We steken een kaars aan…
We steken een grote kaars aan, symbool van Gods licht in ons midden. Ook nu wil Hij bij ons zijn, nu we hen willen gedenken die ons zo dierbaar waren.
Elk om beurt mag nu een naam noemen van iemand die overleden is en die hem nog steeds dierbaar is. Je kan meerdere rondjes maken, tot ieder alle namen genoemd heeft die hij wou noemen.

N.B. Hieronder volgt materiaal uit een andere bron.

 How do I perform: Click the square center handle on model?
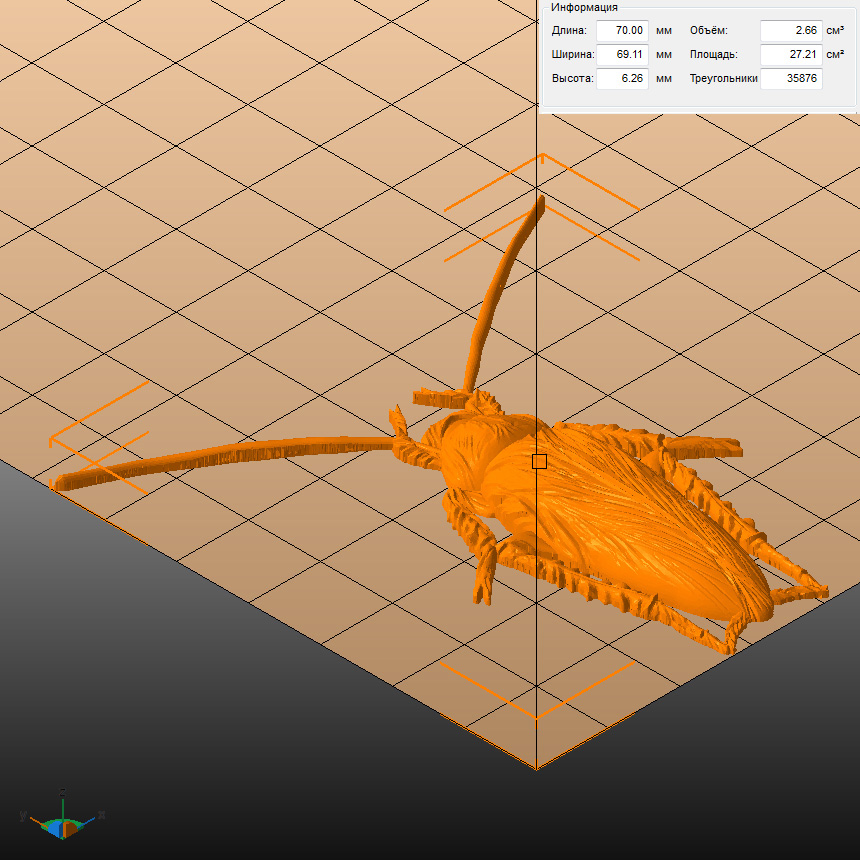click(x=539, y=461)
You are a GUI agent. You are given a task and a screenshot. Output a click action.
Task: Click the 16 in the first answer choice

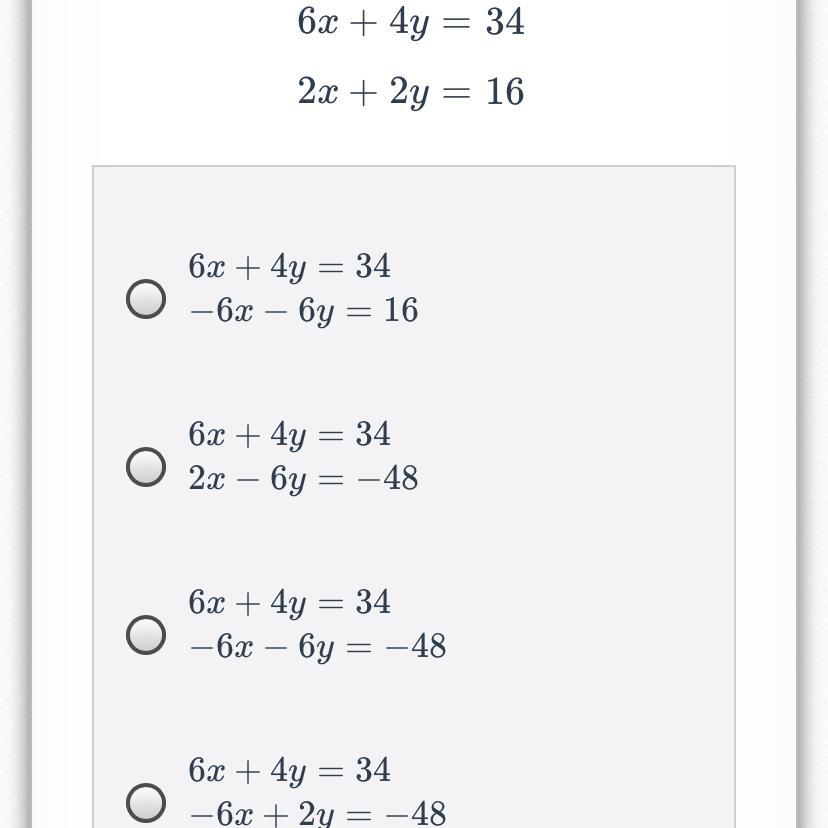pos(400,311)
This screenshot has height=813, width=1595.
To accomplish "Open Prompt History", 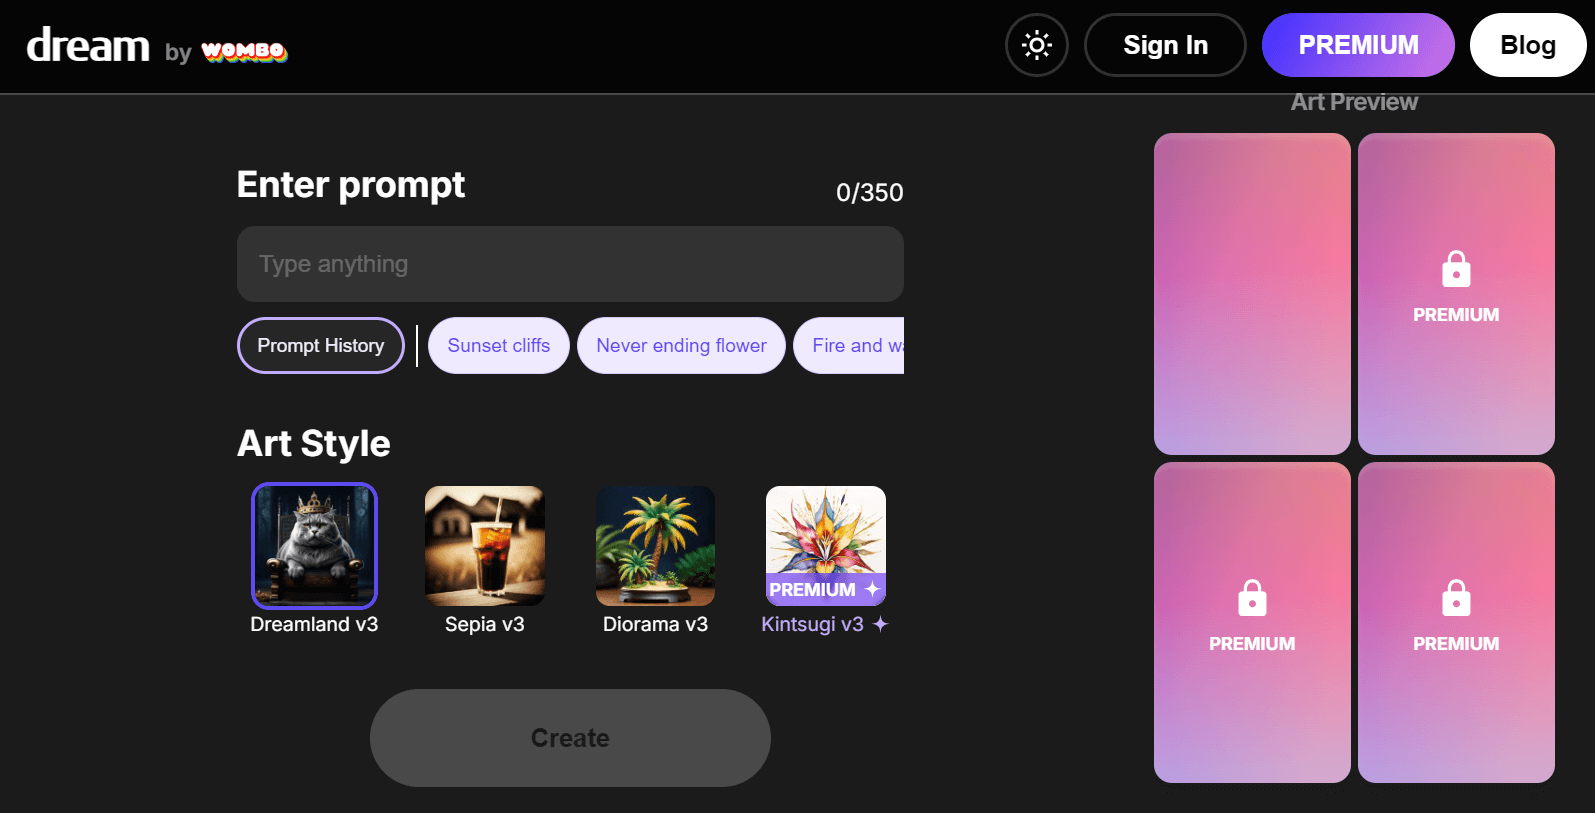I will (x=321, y=346).
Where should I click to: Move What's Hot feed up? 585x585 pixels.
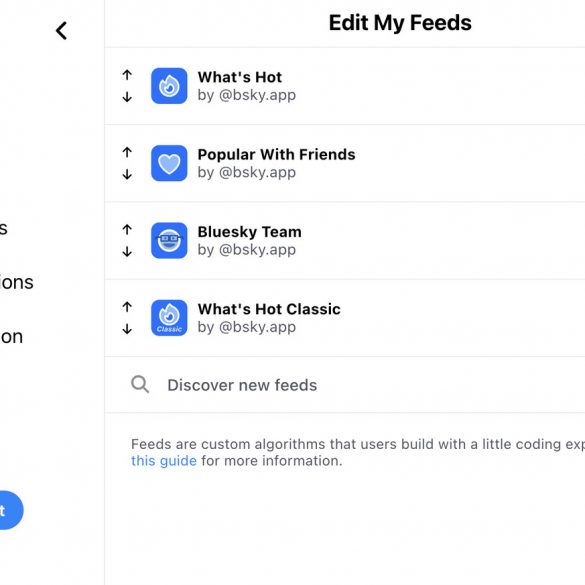(127, 75)
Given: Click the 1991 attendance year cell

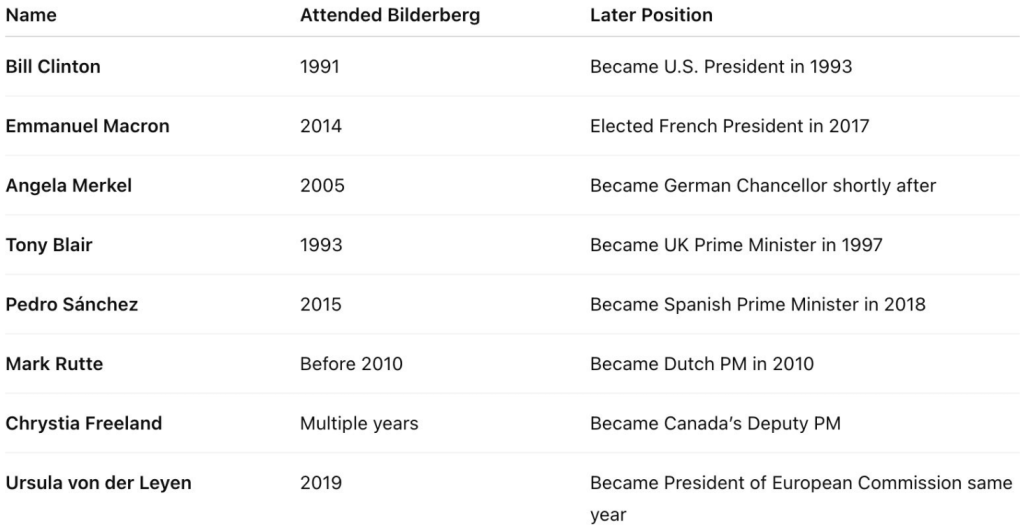Looking at the screenshot, I should pyautogui.click(x=321, y=67).
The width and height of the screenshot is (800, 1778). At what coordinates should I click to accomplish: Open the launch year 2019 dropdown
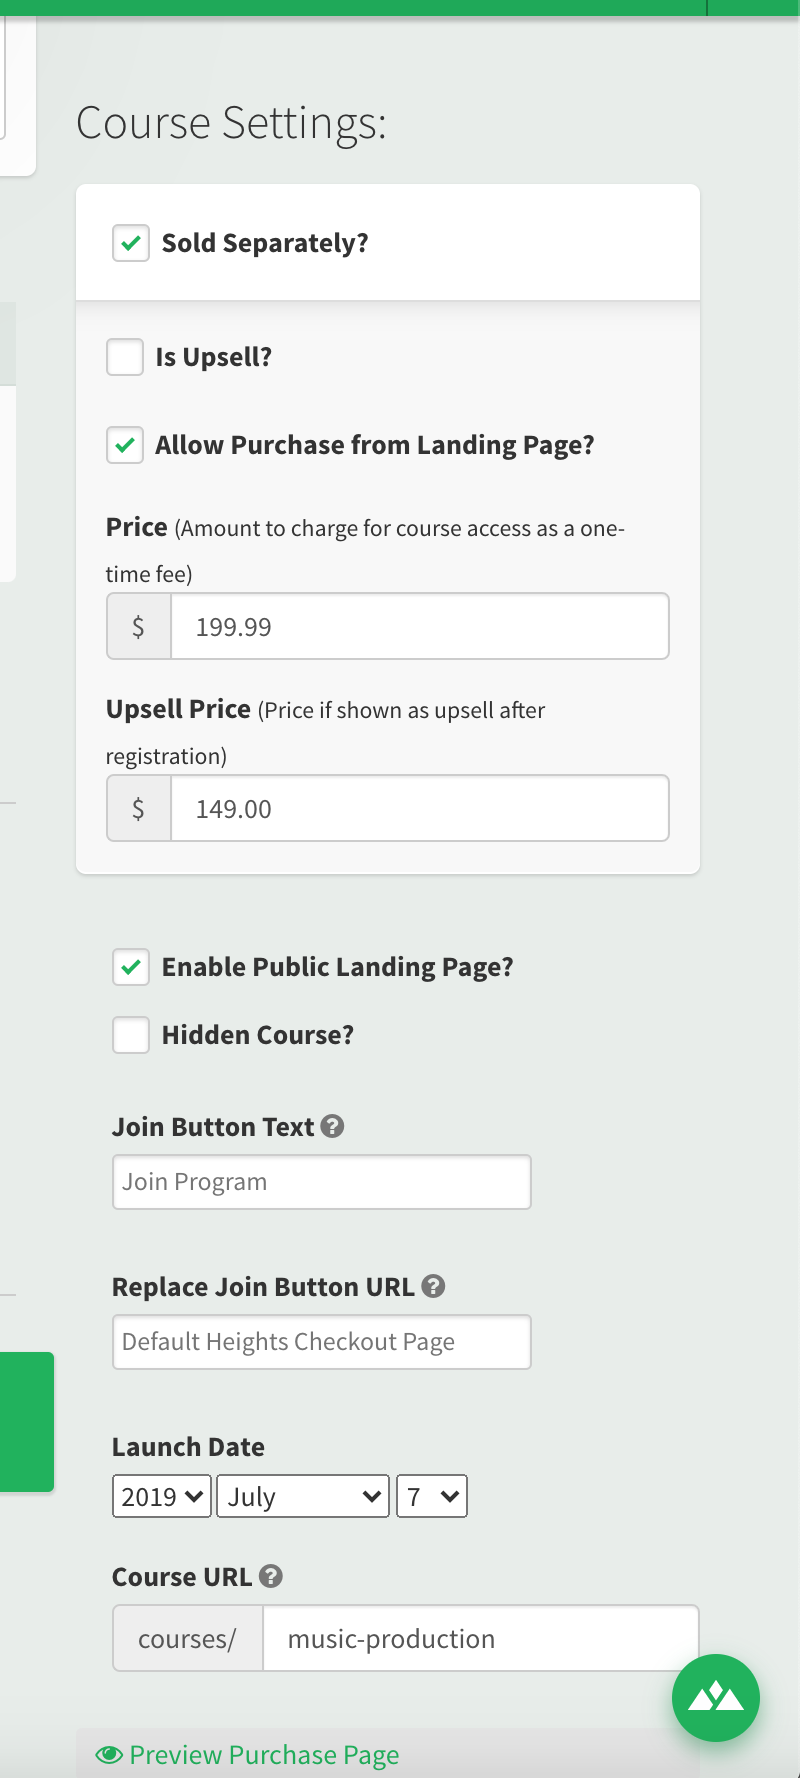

Voor elke naam die genoemd wordt, steken we een theelichtje aan en zetten die rondom de grote brandende kaars.
Een gedicht bij het begin
Zovelen die mij dierbaar zijn
Stil zou ik willen zijn vandaag
en toeven en verwijlen
bij zovelen die mij dierbaar zijn,
maar die rusten in de aarde,
geborgen in de eeuwigheid van Uw liefde.
Ik draag hun namen in mijn hart,
en meer nog dan hun namen
de herinnering aan wie ze zijn geweest…
Zij hebben van mij gehouden;
ik hield van hen.
Zij hebben mij mee gemaakt
tot wie ik nu ben.
Zo talrijk zijn ze reeds God:
Familieleden, goeie vrienden, buren,…
Stil zou ik willen zijn vandaag
en in die stilte – uw stilte
dankbaar toeven en verwijlen
bij zovelen die mij dierbaar zijn
en die rusten in de aarde
mogen zij ook rusten in uw vrede.
Muziek
Preisner, La double vie de Véronique, les marionettes.